第二種スターリング数自体は区別のない箱への分類の総数を表しているので、 (k-l-1+i)!を掛けていることに注意されたい。また、すでに持っているクーポンから i種類のクーポンを選ぶ方法には自由度がある。同様に、未取得のクーポンから k-l-1種類のクーポンを選ぶ方法にも自由度がある。そのため、さらに \left(\textstyle{k-l \atop k-l-1}\right) \left(\textstyle{l \atop i}\right)を掛けている。

 0 \le i \le n-k+l より、 iによる総和を取れば、求めるパターンの総数は以下のようになる。

 \displaystyle{
\sum_{i=0}^{n-k+l} \left(\textstyle{k-l \atop k-l-1}\right) \left(\textstyle{l \atop i}\right) (k-l-1+i)! \{\textstyle{n-1 \atop k-l-1+i}\}
}

クーポンの出方の例:  k=6, l=3, n=5

この場合、 0 \le i \le 2である。それぞれの iについてクーポンの出方の具体例を見てみよう。

ここでは6種類のクーポンをAからFのアルファベットで表す。また、最初の時点ですでにA, B, Cの3つのクーポンを持っているとする。

 i=0

すでに持っているクーポンは1種類も出ないため、以下のようなクーポンの出方となる。

D F F F E

 i=1

すでに持っているクーポンは1種類だけ出るため、以下のようなクーポンの出方となる。

D A F A E

 i=2

すでに持っているクーポンは2種類だけ出るため、以下のようなクーポンの出方となる。

B F A D E

 k < nのとき

これは1つ前のケースとほぼ同様である。ただし、 n-1回目までに出るクーポンは k-l-1種類以上、 k-1種類以下となる。ゆえに 0 \le i \le lとなる。これより、このパターンの総数は以下のようになる。

 \displaystyle{
\sum_{i=0}^{l} \left(\textstyle{k-l \atop k-l-1}\right) \left(\textstyle{l \atop i}\right) (k-l-1+i)! \{\textstyle{n-1 \atop k-l-1+i}\}
}

クーポンの出方の例:  k=6, l=3, n=8

この場合、 0 \le i \le 3である。それぞれの iについてクーポンの出方の具体例を見てみよう。
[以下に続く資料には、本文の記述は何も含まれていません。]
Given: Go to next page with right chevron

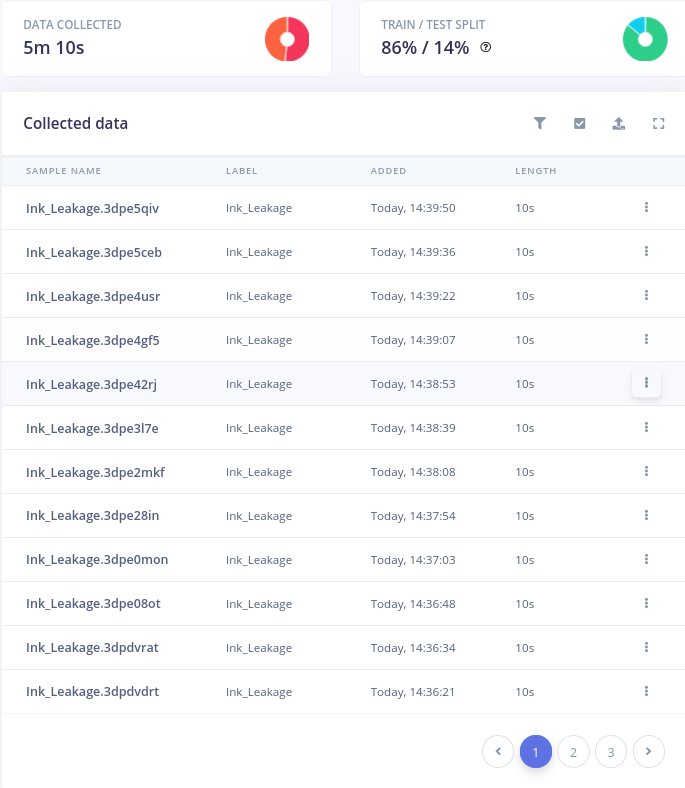Looking at the screenshot, I should (648, 751).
ここでも6種類のクーポンをAからFのアルファベットで表し、最初からA, B, Cの3つのクーポンを持っているとする。

 i=0

すでに持っているクーポンは1種類も出ないため、以下のようなクーポンの出方となる。

D F F F D D F E

 i=1

すでに持っているクーポンは1種類だけ出るため、以下のようなクーポンの出方となる。

D A F A A F D E

 i=2

すでに持っているクーポンは2種類だけ出るため、以下のようなクーポンの出方となる。

B F F A D A B E

 i=3

すでに持っているクーポンは3種類全て出るため、以下のようなクーポンの出方となる。

B F F C D A B E

4つのケースをまとめる

実は前述の4つのケースは以下のように一本の式にまとめられる。

 \displaystyle{
\sum_{i=0}^{\mathrm{min}(n-k+l, l)} \left(\textstyle{k-l \atop k-l-1}\right) \left(\textstyle{l \atop i}\right) (k-l-1+i)! \{\textstyle{n-1 \atop k-l-1+i}\}
}

これを k^nで割れば求める確率分布が得られる。

 \displaystyle{
P(N = n) = \sum_{i=0}^{\mathrm{min}(n-k+l, l)} \frac{\left(\textstyle{k-l \atop k-l-1}\right) \left(\textstyle{l \atop i}\right) (k-l-1+i)! \{\textstyle{n-1 \atop k-l-1+i}\}}{k^n}
}

ただし、 Nはクーポンが全て集まるまでに必要な試行回数を表す確率変数であるとする。

計算してみよう

確率分布

前回同様、今回もpythonを使用して確率分布を計算してグラフを描いてみた。パラメータが多いので kの値は6固定とした。ソースコードを以下に示す。

#!/usr/bin/python3.6
from sympy.functions.combinatorial.numbers import stirling
from sympy.functions.combinatorial.numbers import nC
import matplotlib.pyplot as plt
import math

def coupon(k, l, n):
    loopNum = min(n-k+l, l)+1

    numPattern = 0
    for i in range(loopNum):
        stir = stirling(n-1, k-l-1+i, kind=2)
        numPattern += (k-l) * nC(l, i) * math.factorial(k-l-1+i) * stir
    return float(numPattern) / k**n

def main():
    numCouponKind = 6
    numTrial = 30
    for l in range(0, numCouponKind):
        x = []
        y = []
        for n in range(1, numTrial+1):
            prob = coupon(numCouponKind, l, n)
            x.append(n)
            y.append(prob)
        plt.plot(x, y, label='l = {}'.format(l))
    plt.legend()
    plt.grid()
    plt.xlabel("n")
    plt.ylabel("probability")
    plt.savefig('coupon_lx_k6.png')
    #plt.show()

if __name__ == "__main__":
    main()

得られたグラフを以下に示す。

f:id:peng225:20210116010347p:plain
6種類のクーポンのうちすでにl種類のクーポンを持っている場合の確率分布

 lが大きいほど分布が左に偏っており (つまり右に歪んでおり) 、最初に持っているクーポンが多ければ多いほど少ない試行回数でクーポンを全て収集できることが分かる。

積分

これまでの議論で確率分布は分かった。しかし、実際に自分がどれくらい試行を重ねればクーポンを揃えられるかというのは、累積分布を見た方が分かりやすいだろう。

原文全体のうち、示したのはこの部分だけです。